As I type this you are blissfully sleeping in your swing.
I fed you to sleep and once you were really out..watched you sleep on me. Not wanting to move you, not wanting to wake you...not wanting to ever move from that spot with you.
We shopped at Costco tonight and I wore you in the beco. You gazed at me the entire time with eyes that wonder at the magnificent creature I am. When you are 16yrs old and reading this, it’s true. You once had eyes for only me.
You giggle and coo constantly. Even amidst tears if I look at you the right way or speak to you sing songy you will give me a husky little giggle and a big slobbery, gummy grin.
I love that your eyes turn into slits when you smile.
When you smile every part of you reaches outward. Your eyes, mouth, arms..like you are trying to share your happiness with everyone. It works.
I watch you with so much admiration.
You are learning so much!
You are getting so good at grasping onto things with your hands. Toys and my hair are your number one favorite things to grab.
You also like to clutch my shirt while you feed. Kind of like you are saying, “ You’re not going anywhere lady”.
I made up a little song for you one evening while we were spending time together before your bedtime. I can’t remember the tune but the words were, “I love you so much. I just wanted you to know. I never will leave you. I’ll go wherever you go. I love you more than one. I love you more than two. You can count forever and it would still be too few.”
Cheesy. But I am. All ooey gooey over you.
You roll all over the place and I swear you are almost sitting up.
Today you were draped over me on your stomach and pulled yourself up to your knees.
You are freakishly strong for a 4 month old.
You balance on Dads hands like it ain’t no thing and when we walk with you while holding your arms you move your little feet like you are trying to walk. It’s crazy.
You are a really amazing sleeper.
You are creating your own schedule and I am starting to get the hang of it.
Usually you take a nap about an hour after you wake up and then a long afternoon nap the same time your sister naps (love you for that). Then a little dinner time snooze and bedtime happens around 7:30.
At nights you sleep your first stretch for about 5hrs strait and then we sleep/eat for the rest of the night.
I can’t begin to describe how much I love snuggling with you at nights.
I am finding that you don’t need to eat as much at nights but in my sleeping stupor if you wake up I try to latch you on but if you aren’t hungry you aren’t hungry. You want to just fall asleep without eating? Whose child are you?
You also sometimes prefer to lull yourself to sleep ON YOUR OWN. Nova needed a lot of loving care to fall asleep but I think with your heftier size you sleep a little more soundly.
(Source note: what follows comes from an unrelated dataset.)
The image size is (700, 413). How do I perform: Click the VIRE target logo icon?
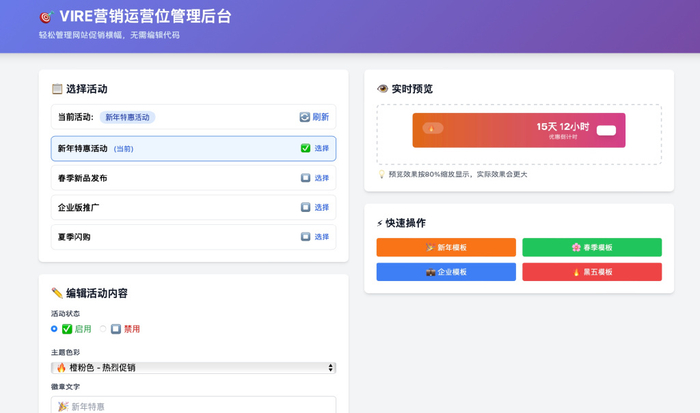click(45, 17)
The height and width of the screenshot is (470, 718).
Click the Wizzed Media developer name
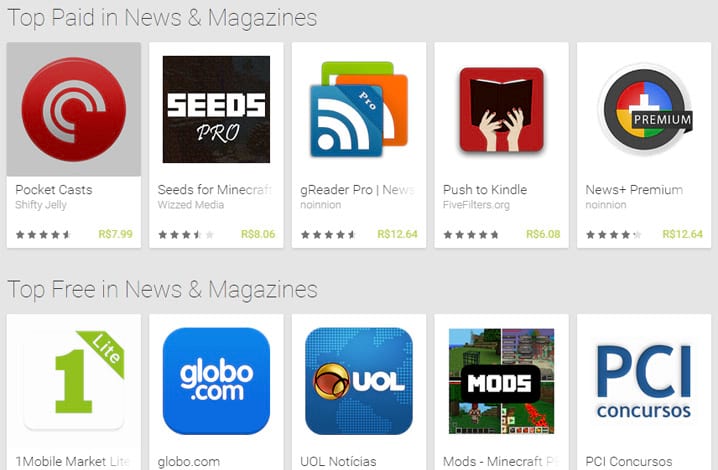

But the truth is I am sometimes sad when you don’t need to be rocked to sleep. I love helping my babies be comfortable. It’s my job.
I still wear you in the moby on occasion but you are loving the beco carrier right now.
We haven’t had a double stroller yet but on occasion we have taken rides with you strapped into the BOB and your sister rides on the front step. You are excited so you kick your little legs into sister’s back. She calls back to you “Be nice. Don’t kick me baby brother”. We have to explain to her that you are just excited to be riding with her. Love kicks we like to call them.
When you are a little fragile and sad..maybe you just woke up Nova likes to growl in your face. I try to lovingly explain that you might not be in the mood for growling but before I can put an end to it, your sad little face looks at me llike “mom is this really happening”? Yes, buddy it is.
Nova will sometimes point out, “look mom, I’m holding his hand because I love him. He’s my best friend”.
Today at lunch she said, “He has two names, Fairbanks and baby brother”.
You love watching your wild older sister run circles around all of us.
We busted out the jumper/play seat that you seem to like for 10mins at a time.
Poor baby. I don’t remember Nova teething this early.
You have good teething days and bad ones...but the one thing we can always count on is DROOL.
You are a drool monster. I bought little cotton bibs from Ikea when Nova was born but she never used them. You go through at least 2 a day.
Your hair is going light. Your dark newborn hair is at the bottom and blond little hairs are growing in.
I find myself calling you bubba a lot. Baby brother, noodle, doo doo and “my sweet baby”.
You still have lots of rolls and I hope they stay around for as long as possible.
This last month I have found myself thinking a lot about “good” babies. People always ask, “Is he a good baby”? I think what they mean is, “Is he an easy baby”....but it bothers me a little. ALL babies are good. They are good by nature. Even if a kid makes a mistake or a bad decision I believe they are still “good”. If one of my babies cries strait for a year, that wouldn’t make them bad. Just sad, or sick or uncomfortable.
You don’t cry, hardly ever. But just so people know I will always say my kids are good, because they are.
Fairbanks, you are my little love. I couldn’t be happier to call you mine.